Er war ein AMS-Berater alten Schlages, einer jener, die diesen Beruf ergriffen haben, weil sie erwerbsarbeitslose Menschen ernsthaft in ihren individuellen Bedürfnissen und Wünschen unterstützen wollten. Er verurteilte in diesem Sinne das sich entwickelnde Disziplinierungsregime des AMS scharf. Als Betriebsrat und Zentralbetriebsrat im AMS kämpfte er auch darum, Arbeitsbedingungen abzusichern oder zu erreichen, die ihm und seinen KollegInnen menschliches Handeln ermöglichen. In seiner Funktion als Arbeiterkammerrat verstand er sich nicht nur als Vertreter der AMS-Beschäftigten, sondern auch als Fürsprecher der schwächsten „AMS-Kunden“, der Erwerbsarbeitslosen.

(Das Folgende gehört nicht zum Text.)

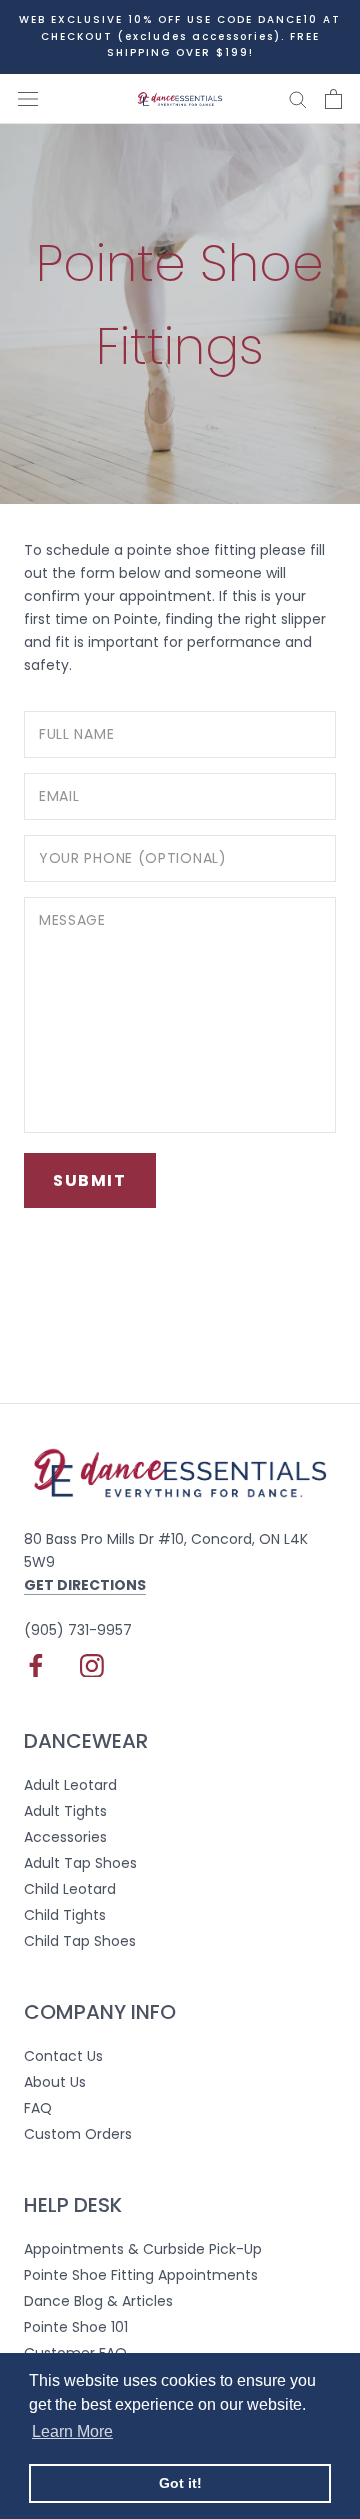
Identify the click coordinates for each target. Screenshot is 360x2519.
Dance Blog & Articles (98, 2301)
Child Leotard (70, 1889)
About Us (55, 2082)
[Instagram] (92, 1665)
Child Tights (65, 1915)
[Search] (298, 98)
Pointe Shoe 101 (76, 2327)
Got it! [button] (180, 2483)
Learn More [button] (72, 2431)
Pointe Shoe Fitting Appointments (141, 2275)
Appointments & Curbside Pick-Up (143, 2249)
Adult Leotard (70, 1785)
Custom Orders (78, 2134)
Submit (90, 1180)
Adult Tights (65, 1811)
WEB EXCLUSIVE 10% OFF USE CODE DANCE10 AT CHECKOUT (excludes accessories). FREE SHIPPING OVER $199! (180, 36)
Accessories (65, 1837)
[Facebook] (36, 1665)
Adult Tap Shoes (80, 1863)
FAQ (38, 2108)
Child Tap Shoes (80, 1941)
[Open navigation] (28, 98)
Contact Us (63, 2056)
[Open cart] (333, 99)
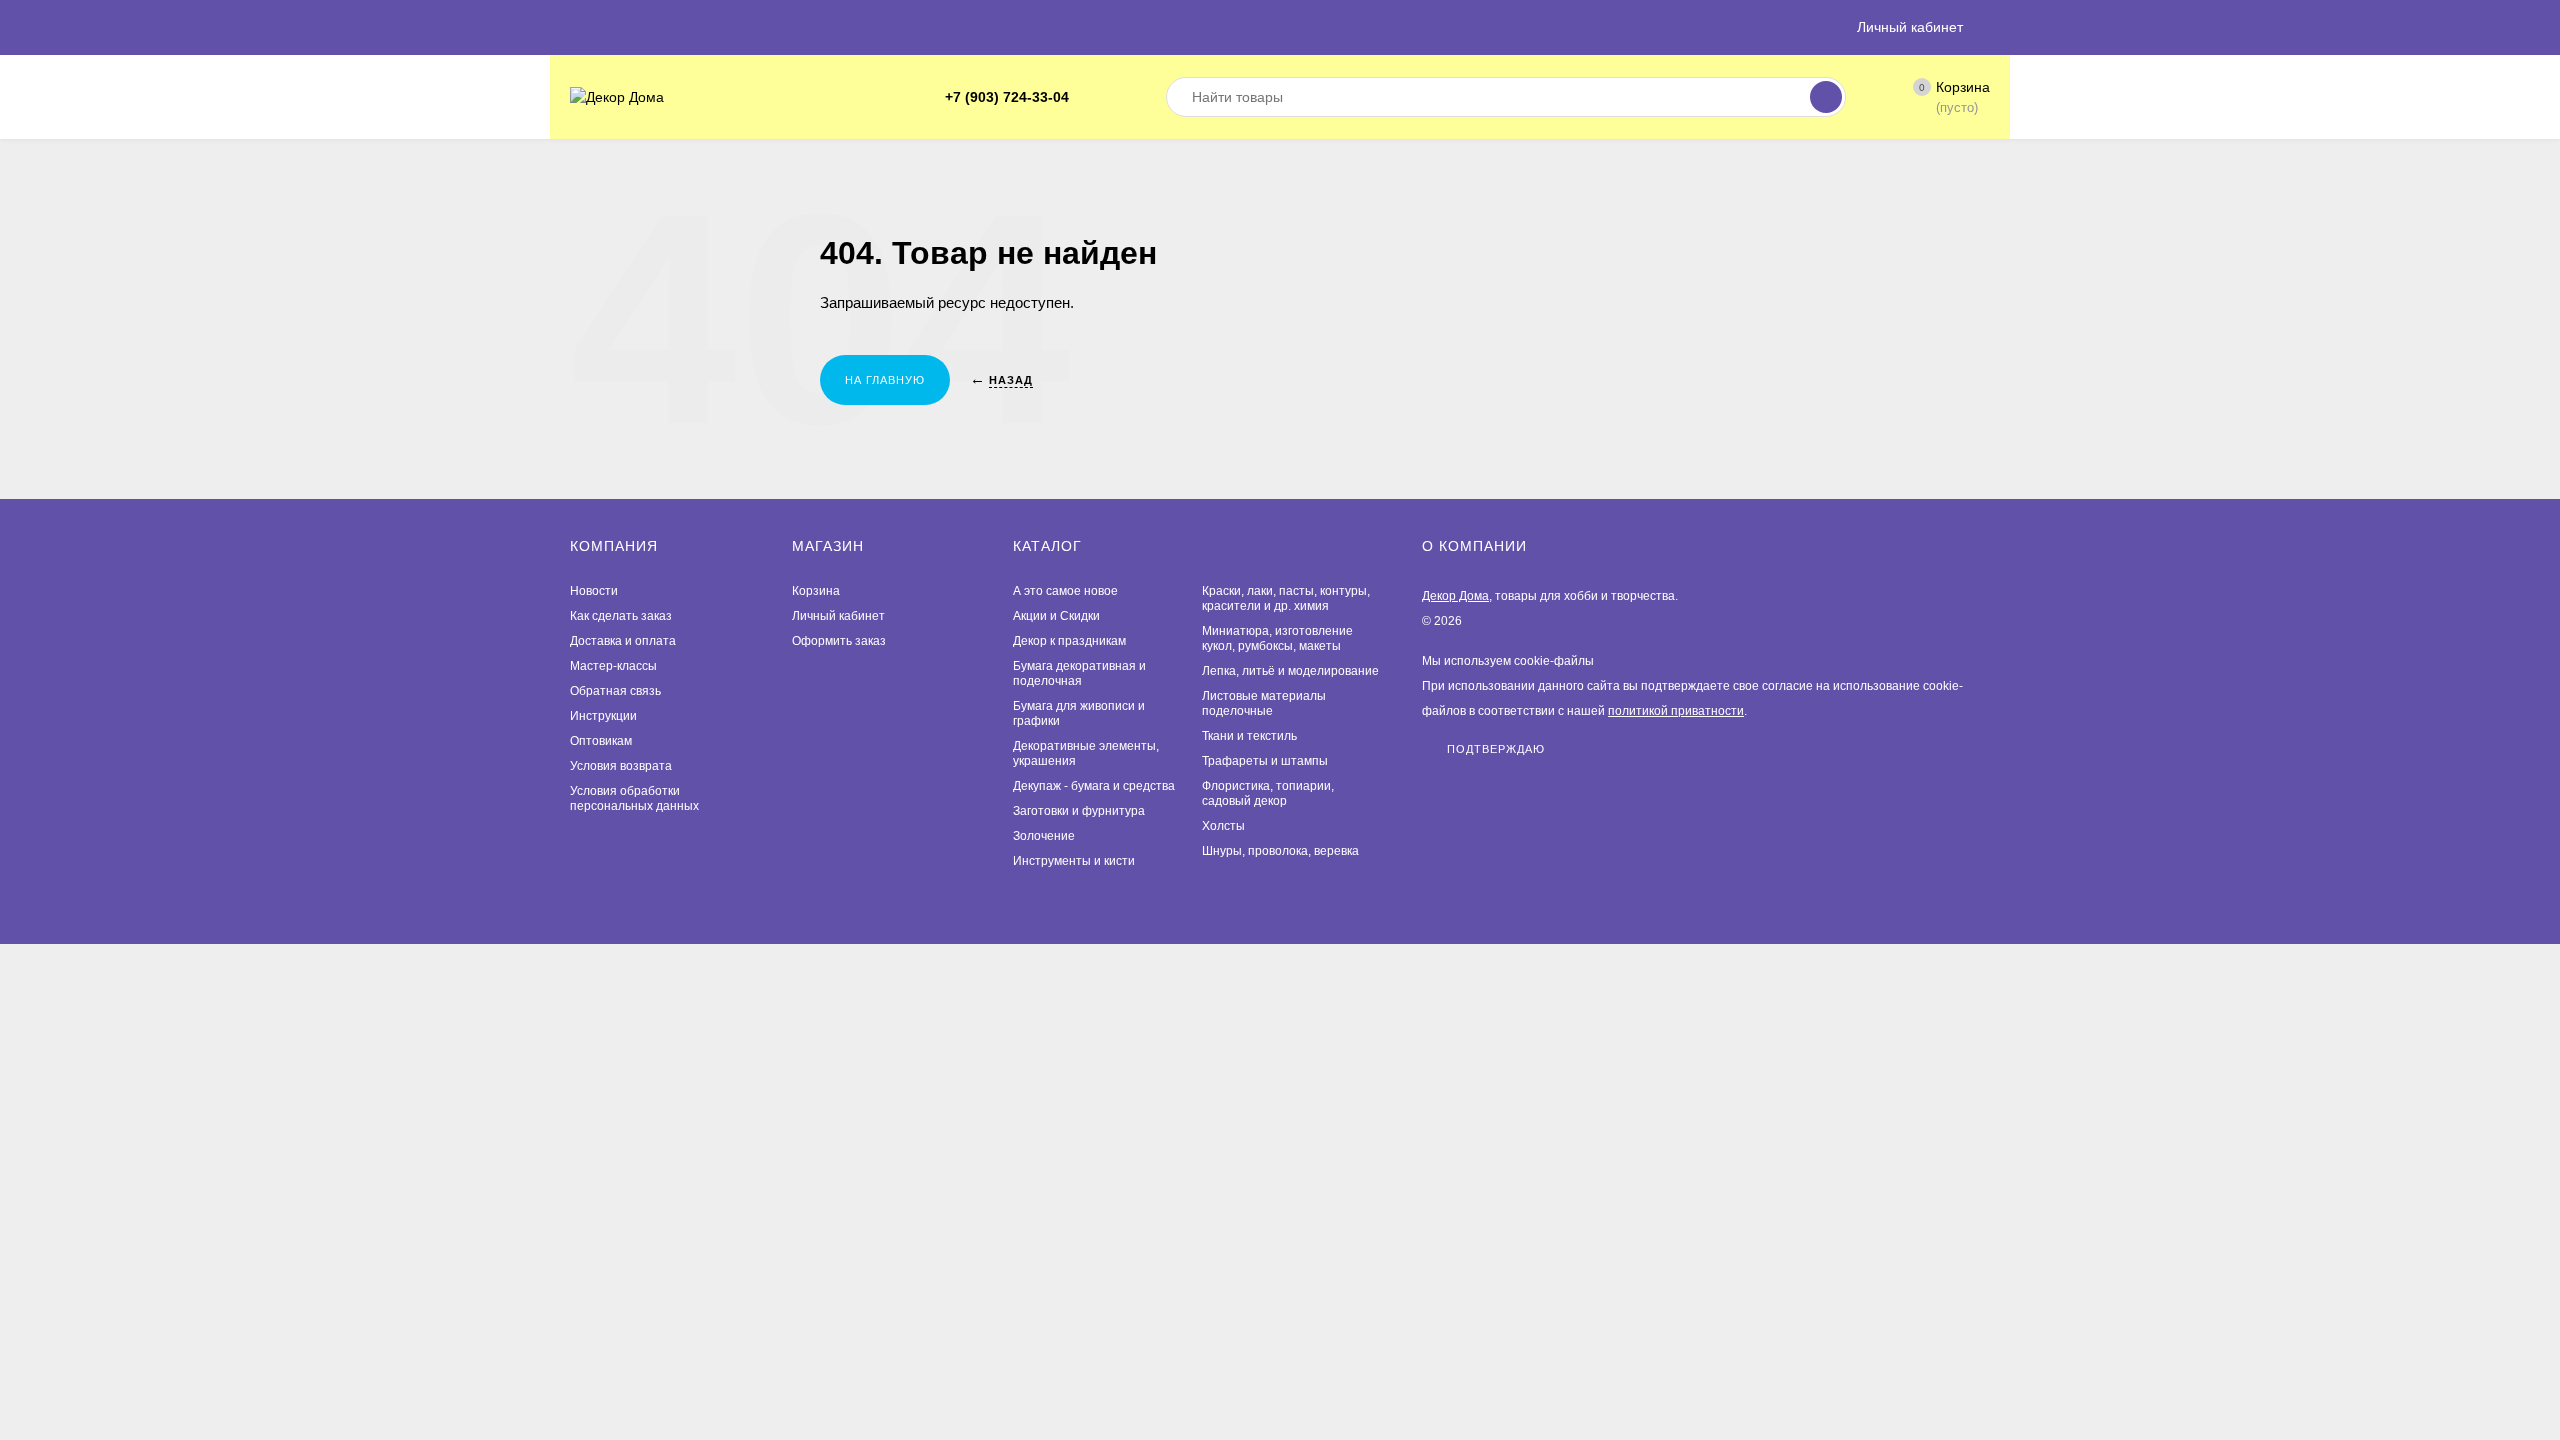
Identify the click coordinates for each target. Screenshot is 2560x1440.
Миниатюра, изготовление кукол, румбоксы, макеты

Zugegeben: es war auch nicht immer ganz leicht mit Willi. Etwa in jener Phase, als er an seinen historischen Wurzeln arbeitete und jeden und jede mit mitunter recht eigenwilligen Zusammenhangs-Konstrukten konfrontierte; oder in seiner defätistischen Phase, als er jegliche Bemühungen, politische Mehrheiten für unsere Positionen zu finden als aussichtslos und damit sinnlos betrachtete. Aber gerade in den letzten Wochen und Monaten war ein neuer Lebensgeist in Willi zu spüren. Er plante sein intensives Engagement im Zusammenhang mit den Arbeiterkammerwahlen 2014 und überlegte auch, wie er die Betriebsratsliste der Unabhängigen GewerkschafterInnen im AMS bis zu seiner Pensionierung in fünf Jahren gestärkt übergeben kann.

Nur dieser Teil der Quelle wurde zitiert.